Amphibious Architecture


A collaborative project by xClinic (NYU) and The Living (GSAPP) developed for the Toward the Sentient City Exhibition at the Architecture League of New York 

September 17 - November 7, 2009

New York Citizens Exchange Text Messages with Fish

Amphibious Architecture is a floating installation in New York waterways that glows and blinks to provide an interface between life above water and life below. It was developed by the Environmental Health Clinic at New York University and the Living Architecture Lab at Columbia University Graduate School of Architecture, Planning and Preservation.



Two sites: 
  • East River: Next to Pike St and FDR in Manhattan
  • Bronx River: Next to 1087 E Tremont Ave in the Bronx

Project Team:
David Benjamin, Soo-in Yang, Natalie Jeremijenko, Jonathan Laventhol, Vernon McDermott, Kevin Wei, Deborah Richards, Chris Woebken, Zenon Tech-Czarny, Abha Kataria, Amelia Black, Cathy Jones, Nicole Dooskin, Terri Bahr, Jack Powers, and Mark Bain


The project floats ubiquitous computing into the water—the substance that makes up 90% of the Earth’s inhabitable volume and envelops New York City but remains under-explored and under-engaged. Two networks of floating interactive tubes, installed at sites in the East River and the Bronx River, house a range of sensors below water and an array of lights above water. The sensors monitor water quality, presence of fish, and human interest in the river ecosystem. The lights respond to the sensors and create feedback loops between humans, fish, and their shared environment. An SMS interface allows citizens to text-message the fish, to receive real-time information about the river, and to contribute to a display of collective interest in the environment.

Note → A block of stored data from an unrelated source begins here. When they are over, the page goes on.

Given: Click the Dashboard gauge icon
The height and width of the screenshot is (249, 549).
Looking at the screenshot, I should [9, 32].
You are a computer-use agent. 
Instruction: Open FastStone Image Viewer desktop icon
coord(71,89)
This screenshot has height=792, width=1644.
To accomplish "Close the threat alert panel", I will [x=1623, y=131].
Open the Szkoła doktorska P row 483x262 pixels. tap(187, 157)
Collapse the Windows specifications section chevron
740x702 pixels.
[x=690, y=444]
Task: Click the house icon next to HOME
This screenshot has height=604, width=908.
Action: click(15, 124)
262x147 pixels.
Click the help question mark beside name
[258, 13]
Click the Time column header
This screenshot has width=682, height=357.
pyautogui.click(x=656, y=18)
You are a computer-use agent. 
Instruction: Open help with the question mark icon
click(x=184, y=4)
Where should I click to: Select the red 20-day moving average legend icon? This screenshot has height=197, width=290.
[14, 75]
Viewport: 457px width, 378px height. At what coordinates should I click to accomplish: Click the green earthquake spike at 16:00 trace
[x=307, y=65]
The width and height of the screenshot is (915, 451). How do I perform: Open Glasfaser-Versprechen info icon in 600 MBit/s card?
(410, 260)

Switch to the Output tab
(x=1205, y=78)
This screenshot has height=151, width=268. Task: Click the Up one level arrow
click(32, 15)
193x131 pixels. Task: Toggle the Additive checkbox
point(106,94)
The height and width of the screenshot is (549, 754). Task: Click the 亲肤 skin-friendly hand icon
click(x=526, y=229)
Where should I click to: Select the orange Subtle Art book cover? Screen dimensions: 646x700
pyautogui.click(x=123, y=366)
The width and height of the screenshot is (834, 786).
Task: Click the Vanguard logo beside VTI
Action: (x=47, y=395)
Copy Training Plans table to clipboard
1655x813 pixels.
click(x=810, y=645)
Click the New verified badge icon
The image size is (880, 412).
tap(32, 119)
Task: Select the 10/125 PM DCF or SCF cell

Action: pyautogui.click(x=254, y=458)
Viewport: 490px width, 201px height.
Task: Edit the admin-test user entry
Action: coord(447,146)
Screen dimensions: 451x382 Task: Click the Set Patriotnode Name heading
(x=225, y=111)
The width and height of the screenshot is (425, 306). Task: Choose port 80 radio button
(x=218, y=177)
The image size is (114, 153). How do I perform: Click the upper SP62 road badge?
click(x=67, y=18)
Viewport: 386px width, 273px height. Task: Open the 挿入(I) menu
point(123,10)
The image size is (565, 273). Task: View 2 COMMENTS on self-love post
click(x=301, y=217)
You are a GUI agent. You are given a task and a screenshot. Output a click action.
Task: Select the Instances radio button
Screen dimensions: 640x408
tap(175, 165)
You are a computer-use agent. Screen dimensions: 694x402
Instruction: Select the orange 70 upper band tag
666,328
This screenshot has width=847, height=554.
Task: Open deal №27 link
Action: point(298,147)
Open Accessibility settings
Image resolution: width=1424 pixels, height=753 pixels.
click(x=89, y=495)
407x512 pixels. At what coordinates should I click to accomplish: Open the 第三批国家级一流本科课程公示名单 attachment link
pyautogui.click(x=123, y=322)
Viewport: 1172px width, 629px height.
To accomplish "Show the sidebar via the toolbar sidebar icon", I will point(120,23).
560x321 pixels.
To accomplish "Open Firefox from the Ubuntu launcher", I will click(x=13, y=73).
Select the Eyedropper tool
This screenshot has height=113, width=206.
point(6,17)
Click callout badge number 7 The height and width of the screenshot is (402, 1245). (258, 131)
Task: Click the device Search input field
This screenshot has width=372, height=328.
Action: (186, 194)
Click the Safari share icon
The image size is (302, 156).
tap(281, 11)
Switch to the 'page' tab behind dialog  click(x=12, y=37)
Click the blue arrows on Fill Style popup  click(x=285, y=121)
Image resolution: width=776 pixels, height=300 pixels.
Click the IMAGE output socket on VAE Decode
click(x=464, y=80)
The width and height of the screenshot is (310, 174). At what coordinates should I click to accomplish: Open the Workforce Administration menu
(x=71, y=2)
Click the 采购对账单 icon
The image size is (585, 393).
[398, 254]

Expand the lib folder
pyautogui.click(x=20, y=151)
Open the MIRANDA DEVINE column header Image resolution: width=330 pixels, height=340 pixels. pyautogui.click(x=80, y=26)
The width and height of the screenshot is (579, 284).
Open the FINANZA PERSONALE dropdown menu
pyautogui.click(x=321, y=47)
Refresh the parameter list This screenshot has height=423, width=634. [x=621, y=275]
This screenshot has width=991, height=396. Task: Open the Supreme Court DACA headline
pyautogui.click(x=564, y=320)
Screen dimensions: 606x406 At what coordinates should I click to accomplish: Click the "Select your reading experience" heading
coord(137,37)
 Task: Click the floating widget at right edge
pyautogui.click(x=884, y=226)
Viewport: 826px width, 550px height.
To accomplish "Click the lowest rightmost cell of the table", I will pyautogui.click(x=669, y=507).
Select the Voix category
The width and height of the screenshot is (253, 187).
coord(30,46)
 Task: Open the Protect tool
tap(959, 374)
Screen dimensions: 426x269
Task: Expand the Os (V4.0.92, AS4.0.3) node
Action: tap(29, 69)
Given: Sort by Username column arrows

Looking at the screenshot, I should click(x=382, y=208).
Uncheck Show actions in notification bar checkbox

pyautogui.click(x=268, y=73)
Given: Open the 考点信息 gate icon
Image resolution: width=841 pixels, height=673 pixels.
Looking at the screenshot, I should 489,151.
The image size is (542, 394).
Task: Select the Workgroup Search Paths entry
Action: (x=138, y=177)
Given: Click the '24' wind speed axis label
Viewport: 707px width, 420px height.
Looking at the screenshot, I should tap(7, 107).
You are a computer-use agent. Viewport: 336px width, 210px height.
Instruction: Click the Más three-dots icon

Instead of treating the rivers with a “do-not-disturb” approach, the project encourages curiosity and engagement. Instead of treating the water as a reflective surface to mirror our own image and our own architecture, the project establishes a two-way interface between environments of land and water. In two different neighborhoods of New York, the installation creates a dynamic and captivating layer of light above the surface of the river. It makes visible the invisible, mapping a new ecology of people, marine life, buildings, and public space and sparking public interest and discussion.